** The data follows **

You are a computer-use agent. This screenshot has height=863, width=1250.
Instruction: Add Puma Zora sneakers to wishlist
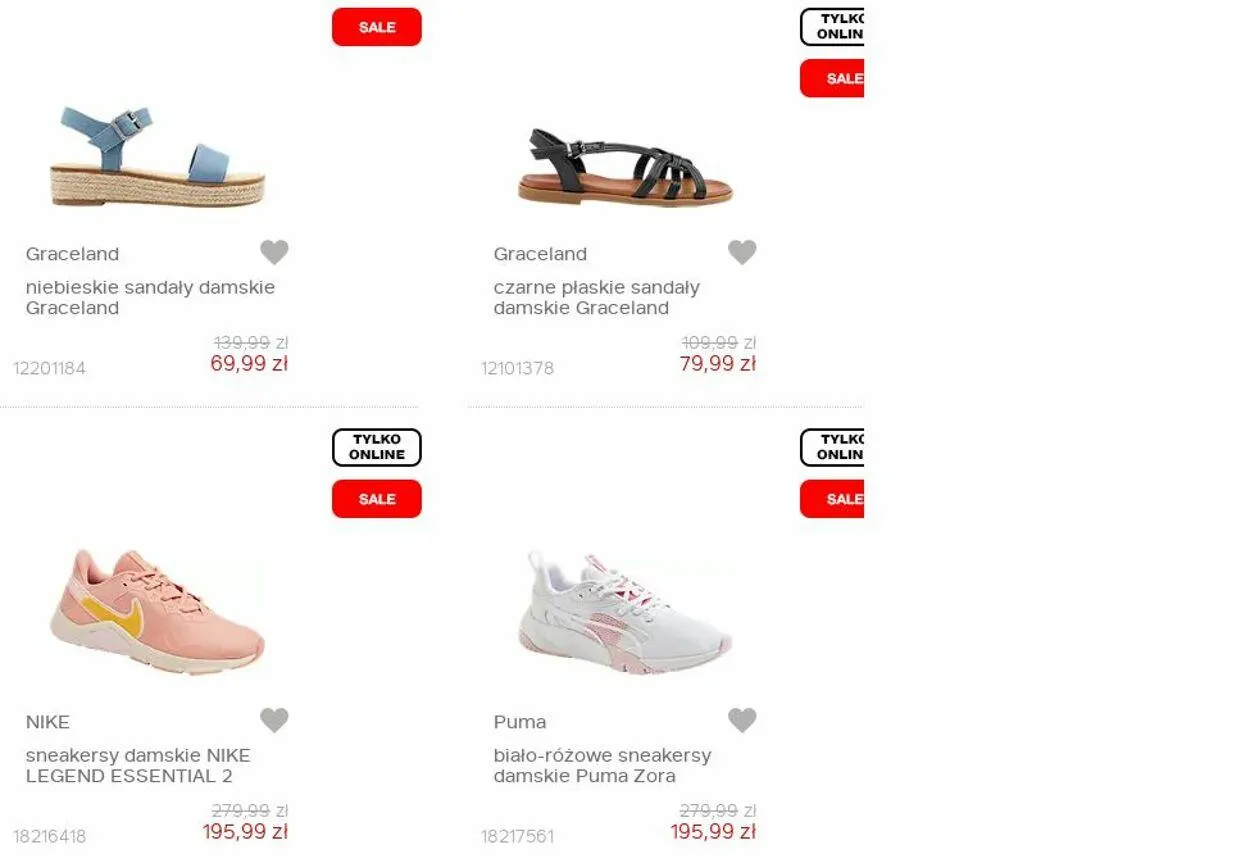[742, 720]
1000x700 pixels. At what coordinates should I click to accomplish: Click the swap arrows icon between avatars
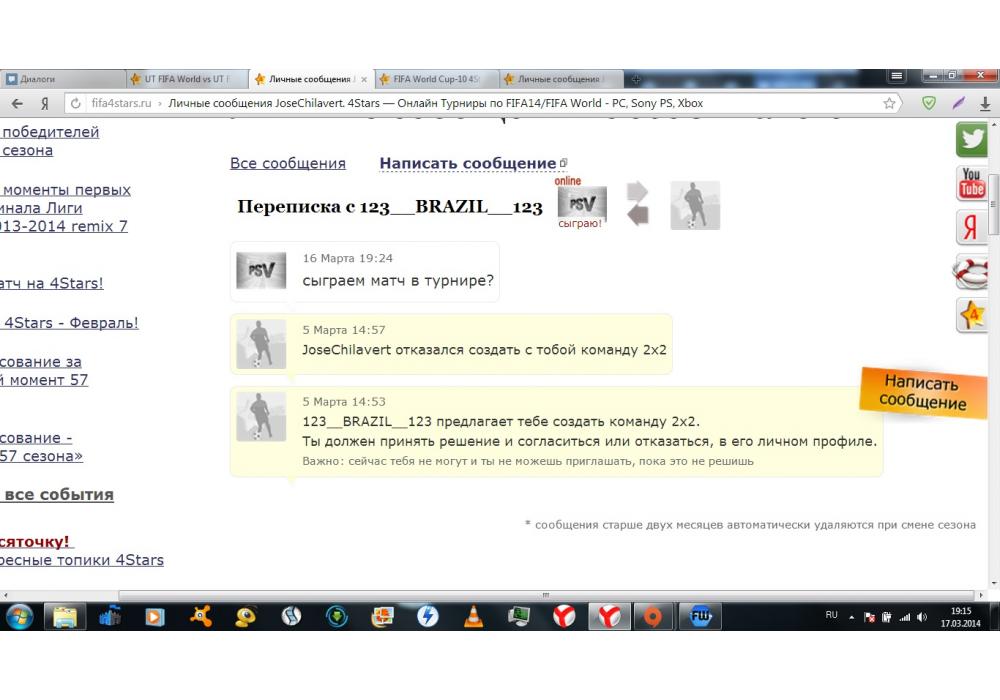[x=637, y=203]
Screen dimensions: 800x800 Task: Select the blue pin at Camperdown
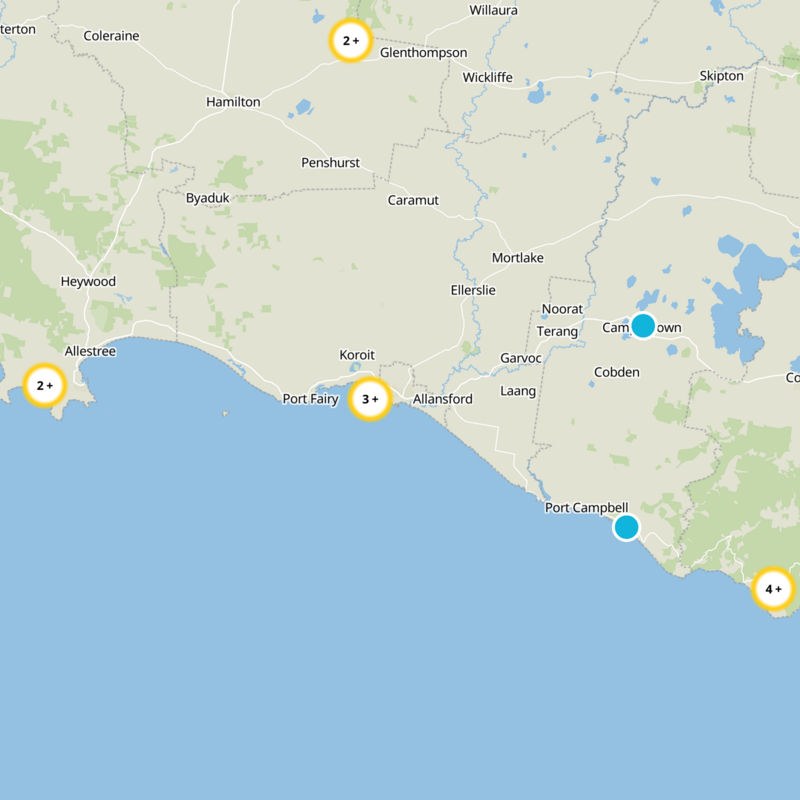coord(645,325)
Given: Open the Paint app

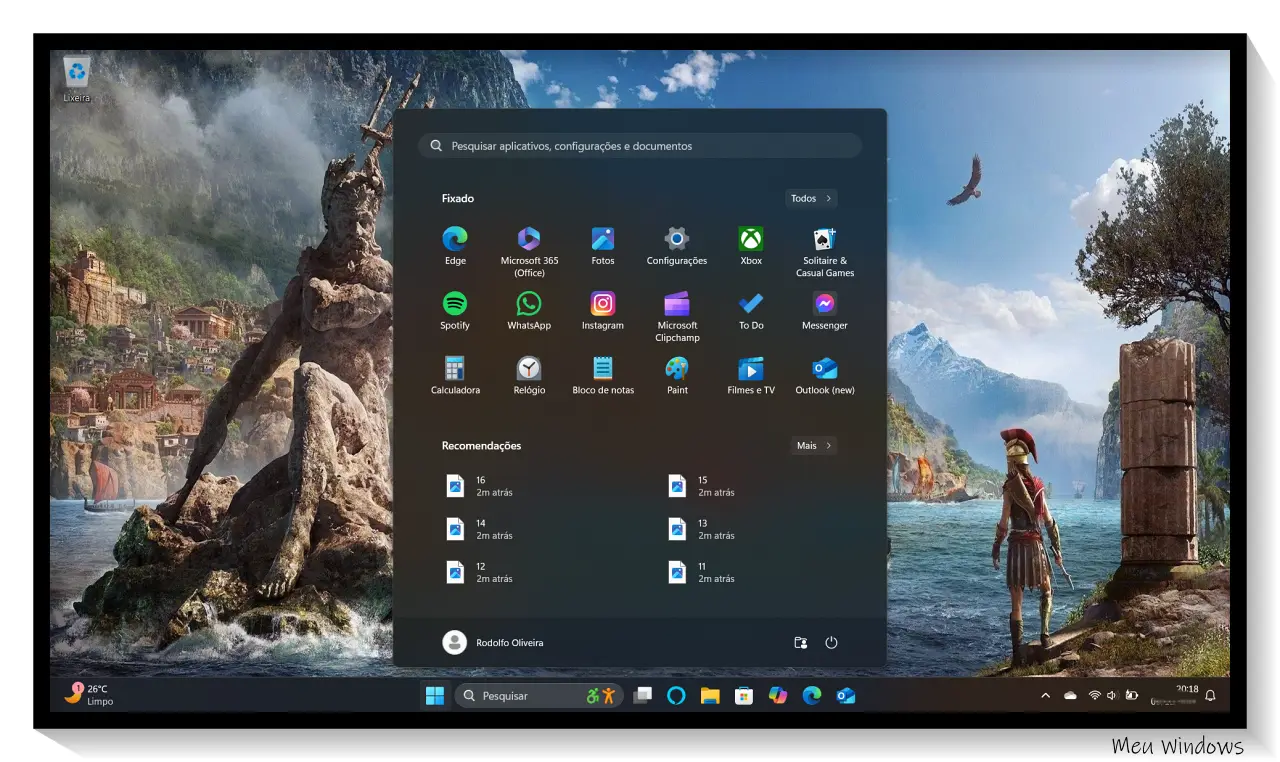Looking at the screenshot, I should 677,369.
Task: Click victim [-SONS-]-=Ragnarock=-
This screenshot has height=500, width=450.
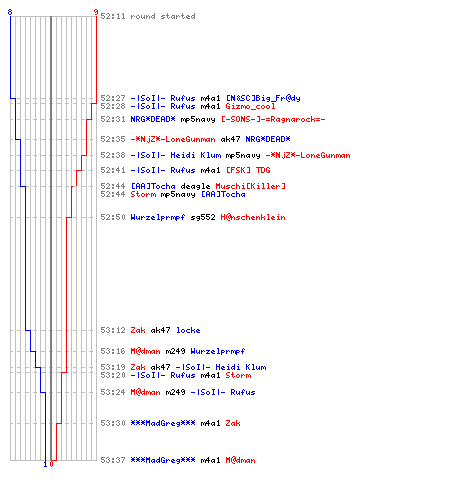Action: [x=273, y=119]
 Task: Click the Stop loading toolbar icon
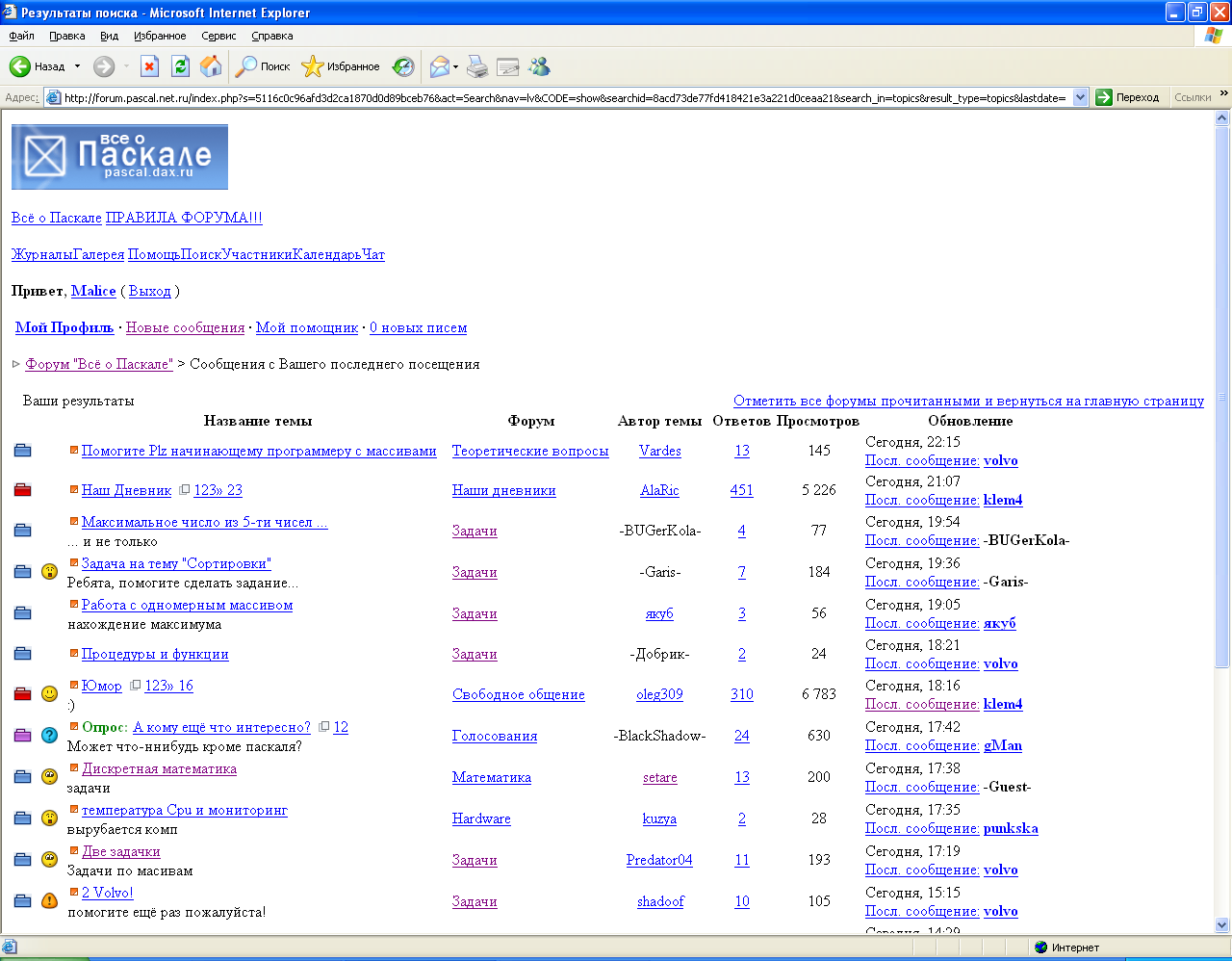[149, 66]
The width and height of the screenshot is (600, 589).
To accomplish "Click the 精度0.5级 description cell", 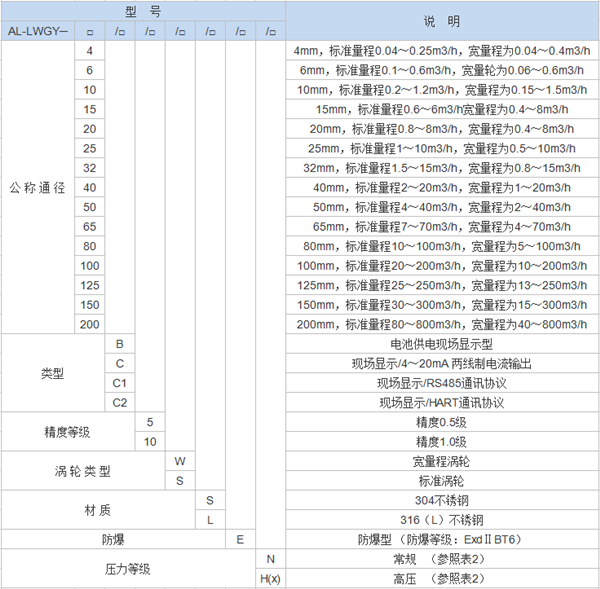I will tap(441, 422).
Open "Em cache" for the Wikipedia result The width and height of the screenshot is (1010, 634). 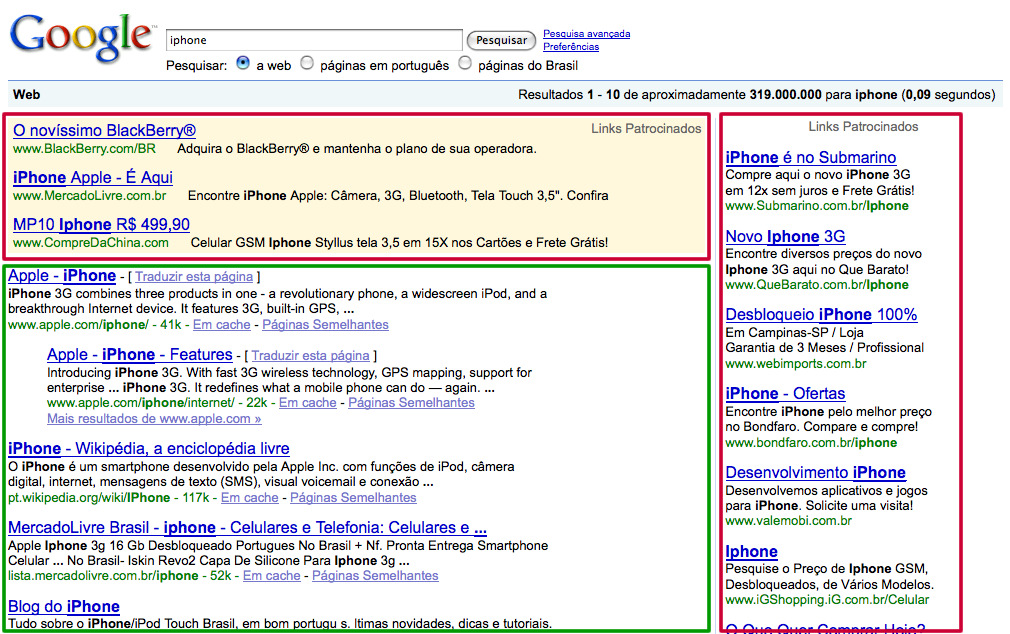(249, 498)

** End of The data **

:: Task directions ::
Any pictures are to be skipped, and the lines from the beginning of the entries through the line with "Task: Click victim" copied exactly.

:: Result ::
You are a computer-use agent. This screenshot has height=863, width=1250.
Instruction: Add Puma Zora sneakers to wishlist
[742, 720]
1000x700 pixels. At what coordinates should I click to accomplish: Click the swap arrows icon between avatars
[x=637, y=203]
Screen dimensions: 800x800 Task: Select the blue pin at Camperdown
coord(645,325)
Given: Open the Paint app

Looking at the screenshot, I should 677,369.
Task: Click victim [-SONS-]-=Ragnarock=-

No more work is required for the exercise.